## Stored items
◇ ◇ ◇ ◇ ◇ ◇ ◇

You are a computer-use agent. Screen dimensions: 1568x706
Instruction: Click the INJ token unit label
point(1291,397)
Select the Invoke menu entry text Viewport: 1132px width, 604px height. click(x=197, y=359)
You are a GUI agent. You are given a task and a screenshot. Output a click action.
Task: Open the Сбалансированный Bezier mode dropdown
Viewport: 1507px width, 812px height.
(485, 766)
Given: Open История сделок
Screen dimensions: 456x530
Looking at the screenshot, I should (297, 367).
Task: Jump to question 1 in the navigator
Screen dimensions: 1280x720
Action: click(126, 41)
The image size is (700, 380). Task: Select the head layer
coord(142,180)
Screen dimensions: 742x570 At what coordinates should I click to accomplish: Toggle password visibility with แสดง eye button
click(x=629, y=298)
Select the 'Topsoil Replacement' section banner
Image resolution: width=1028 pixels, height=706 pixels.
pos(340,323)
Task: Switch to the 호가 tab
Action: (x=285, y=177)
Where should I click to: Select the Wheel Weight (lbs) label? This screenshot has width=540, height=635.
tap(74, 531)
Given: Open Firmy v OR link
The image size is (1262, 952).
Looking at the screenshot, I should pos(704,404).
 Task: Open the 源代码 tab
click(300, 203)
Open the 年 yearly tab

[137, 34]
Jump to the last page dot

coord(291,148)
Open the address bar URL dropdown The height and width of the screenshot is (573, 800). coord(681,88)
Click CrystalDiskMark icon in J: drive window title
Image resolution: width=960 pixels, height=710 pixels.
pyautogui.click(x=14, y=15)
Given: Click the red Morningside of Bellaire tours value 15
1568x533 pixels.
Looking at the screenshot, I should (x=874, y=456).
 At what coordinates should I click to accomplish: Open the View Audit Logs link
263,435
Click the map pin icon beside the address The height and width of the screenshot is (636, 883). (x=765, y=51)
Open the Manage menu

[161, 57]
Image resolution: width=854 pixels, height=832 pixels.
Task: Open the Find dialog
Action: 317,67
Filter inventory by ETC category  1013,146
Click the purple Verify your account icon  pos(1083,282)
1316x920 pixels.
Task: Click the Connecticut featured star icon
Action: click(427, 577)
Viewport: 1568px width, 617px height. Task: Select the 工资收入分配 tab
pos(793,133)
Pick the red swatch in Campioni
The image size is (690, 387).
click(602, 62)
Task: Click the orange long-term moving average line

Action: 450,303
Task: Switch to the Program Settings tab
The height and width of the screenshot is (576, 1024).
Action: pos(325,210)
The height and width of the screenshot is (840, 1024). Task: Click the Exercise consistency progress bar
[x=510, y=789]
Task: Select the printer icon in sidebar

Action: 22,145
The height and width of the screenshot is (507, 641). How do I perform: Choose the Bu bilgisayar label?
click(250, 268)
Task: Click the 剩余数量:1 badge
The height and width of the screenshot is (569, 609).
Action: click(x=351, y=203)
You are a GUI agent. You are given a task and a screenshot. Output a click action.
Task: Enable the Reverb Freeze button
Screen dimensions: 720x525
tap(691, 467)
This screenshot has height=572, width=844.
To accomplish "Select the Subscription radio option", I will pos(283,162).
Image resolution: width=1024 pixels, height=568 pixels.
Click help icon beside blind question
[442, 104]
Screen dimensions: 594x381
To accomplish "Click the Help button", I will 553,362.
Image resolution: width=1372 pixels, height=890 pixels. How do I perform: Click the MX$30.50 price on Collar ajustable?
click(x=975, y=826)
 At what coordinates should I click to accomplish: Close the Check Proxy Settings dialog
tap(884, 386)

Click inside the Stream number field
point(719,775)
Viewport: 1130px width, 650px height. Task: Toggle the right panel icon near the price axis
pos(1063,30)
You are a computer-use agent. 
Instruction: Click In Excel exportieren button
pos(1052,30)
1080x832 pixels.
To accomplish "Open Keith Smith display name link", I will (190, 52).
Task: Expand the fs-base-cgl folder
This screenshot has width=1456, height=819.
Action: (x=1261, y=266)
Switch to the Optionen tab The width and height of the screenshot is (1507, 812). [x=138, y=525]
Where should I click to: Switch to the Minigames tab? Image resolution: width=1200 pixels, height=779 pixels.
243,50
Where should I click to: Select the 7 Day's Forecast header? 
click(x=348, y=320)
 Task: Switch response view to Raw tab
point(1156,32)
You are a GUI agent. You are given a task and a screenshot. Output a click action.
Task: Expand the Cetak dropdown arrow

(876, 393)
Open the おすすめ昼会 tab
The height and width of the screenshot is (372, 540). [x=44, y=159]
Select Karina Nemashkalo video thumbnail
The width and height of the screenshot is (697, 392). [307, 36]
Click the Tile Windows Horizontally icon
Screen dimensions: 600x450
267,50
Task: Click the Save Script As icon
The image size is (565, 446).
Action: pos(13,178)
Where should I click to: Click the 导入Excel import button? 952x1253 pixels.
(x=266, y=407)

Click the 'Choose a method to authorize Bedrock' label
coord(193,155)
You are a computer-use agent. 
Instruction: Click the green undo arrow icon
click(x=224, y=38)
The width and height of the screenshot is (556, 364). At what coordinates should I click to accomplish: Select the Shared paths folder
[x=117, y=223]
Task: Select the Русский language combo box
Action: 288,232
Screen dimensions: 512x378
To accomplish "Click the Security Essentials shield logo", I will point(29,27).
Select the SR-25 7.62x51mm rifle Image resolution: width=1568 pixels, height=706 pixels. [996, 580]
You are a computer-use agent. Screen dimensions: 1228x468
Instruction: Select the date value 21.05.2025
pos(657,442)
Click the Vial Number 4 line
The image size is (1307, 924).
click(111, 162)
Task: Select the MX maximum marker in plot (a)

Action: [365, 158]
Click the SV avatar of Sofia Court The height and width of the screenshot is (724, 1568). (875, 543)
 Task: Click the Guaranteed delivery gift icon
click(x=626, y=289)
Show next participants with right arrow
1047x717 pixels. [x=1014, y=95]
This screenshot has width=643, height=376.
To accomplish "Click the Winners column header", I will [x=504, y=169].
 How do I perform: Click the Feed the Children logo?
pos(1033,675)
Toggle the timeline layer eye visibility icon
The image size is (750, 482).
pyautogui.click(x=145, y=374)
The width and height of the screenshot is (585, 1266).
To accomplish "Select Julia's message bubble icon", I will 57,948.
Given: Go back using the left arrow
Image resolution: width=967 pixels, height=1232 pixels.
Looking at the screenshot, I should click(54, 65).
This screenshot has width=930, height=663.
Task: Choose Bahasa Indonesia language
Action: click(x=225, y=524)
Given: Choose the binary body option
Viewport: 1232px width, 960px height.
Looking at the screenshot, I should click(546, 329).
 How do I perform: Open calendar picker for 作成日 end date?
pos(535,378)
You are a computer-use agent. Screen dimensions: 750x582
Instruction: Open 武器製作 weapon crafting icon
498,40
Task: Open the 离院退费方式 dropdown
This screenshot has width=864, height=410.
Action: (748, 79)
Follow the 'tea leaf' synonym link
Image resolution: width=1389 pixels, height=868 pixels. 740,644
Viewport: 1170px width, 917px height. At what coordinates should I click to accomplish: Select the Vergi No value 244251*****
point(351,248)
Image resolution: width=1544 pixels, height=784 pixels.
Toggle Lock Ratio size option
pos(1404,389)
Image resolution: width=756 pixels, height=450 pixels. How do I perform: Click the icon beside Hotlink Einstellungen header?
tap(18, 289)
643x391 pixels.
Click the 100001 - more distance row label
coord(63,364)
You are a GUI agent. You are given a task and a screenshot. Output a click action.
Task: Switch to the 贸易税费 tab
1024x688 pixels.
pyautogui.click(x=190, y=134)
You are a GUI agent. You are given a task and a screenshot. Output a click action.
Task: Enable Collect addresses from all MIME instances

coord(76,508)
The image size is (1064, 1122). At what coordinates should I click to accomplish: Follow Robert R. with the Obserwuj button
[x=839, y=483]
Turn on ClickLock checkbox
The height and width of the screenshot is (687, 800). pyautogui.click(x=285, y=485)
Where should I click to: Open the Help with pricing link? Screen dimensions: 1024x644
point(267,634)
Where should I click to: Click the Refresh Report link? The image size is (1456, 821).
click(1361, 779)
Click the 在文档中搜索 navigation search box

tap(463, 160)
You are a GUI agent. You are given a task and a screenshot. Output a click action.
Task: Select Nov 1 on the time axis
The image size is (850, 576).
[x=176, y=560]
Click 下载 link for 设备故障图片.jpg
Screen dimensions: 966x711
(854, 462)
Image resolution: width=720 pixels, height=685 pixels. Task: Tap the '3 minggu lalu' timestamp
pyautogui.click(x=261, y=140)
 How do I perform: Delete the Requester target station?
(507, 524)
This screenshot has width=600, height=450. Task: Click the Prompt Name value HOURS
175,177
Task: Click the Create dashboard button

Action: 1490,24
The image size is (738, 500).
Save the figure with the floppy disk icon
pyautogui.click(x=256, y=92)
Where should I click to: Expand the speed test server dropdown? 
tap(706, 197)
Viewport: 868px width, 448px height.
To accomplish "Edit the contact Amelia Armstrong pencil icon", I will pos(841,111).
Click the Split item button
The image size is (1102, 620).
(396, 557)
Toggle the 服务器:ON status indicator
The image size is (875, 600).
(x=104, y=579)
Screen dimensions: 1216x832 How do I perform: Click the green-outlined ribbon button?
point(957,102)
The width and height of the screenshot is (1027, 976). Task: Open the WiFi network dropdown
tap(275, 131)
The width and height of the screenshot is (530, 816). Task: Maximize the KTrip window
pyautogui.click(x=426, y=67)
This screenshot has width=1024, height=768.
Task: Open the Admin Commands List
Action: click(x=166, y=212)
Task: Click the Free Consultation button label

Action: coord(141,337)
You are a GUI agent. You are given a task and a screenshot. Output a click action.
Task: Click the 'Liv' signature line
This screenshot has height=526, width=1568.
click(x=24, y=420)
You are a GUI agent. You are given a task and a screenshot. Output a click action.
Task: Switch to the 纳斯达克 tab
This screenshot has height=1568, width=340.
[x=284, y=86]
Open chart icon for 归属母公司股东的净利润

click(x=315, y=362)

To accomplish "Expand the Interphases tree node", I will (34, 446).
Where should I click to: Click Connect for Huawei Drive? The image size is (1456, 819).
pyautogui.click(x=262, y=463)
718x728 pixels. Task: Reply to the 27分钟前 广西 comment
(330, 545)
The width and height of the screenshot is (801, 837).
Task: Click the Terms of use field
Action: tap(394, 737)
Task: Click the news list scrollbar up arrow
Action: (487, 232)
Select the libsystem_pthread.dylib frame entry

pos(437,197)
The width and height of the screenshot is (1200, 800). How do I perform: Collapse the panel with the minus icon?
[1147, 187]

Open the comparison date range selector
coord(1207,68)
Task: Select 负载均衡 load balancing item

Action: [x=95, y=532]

◇ ◇ ◇ ◇ ◇ ◇ ◇

## Task
Each line above that contains the string "computer" should be identified and copied.

## Solution below
You are a computer-use agent. Screen dimensions: 1568x706
You are a computer-use agent. 
You are a computer-use agent. 
You are a computer-use agent. Screen dimensions: 1228x468
You are a computer-use agent. Screen dimensions: 750x582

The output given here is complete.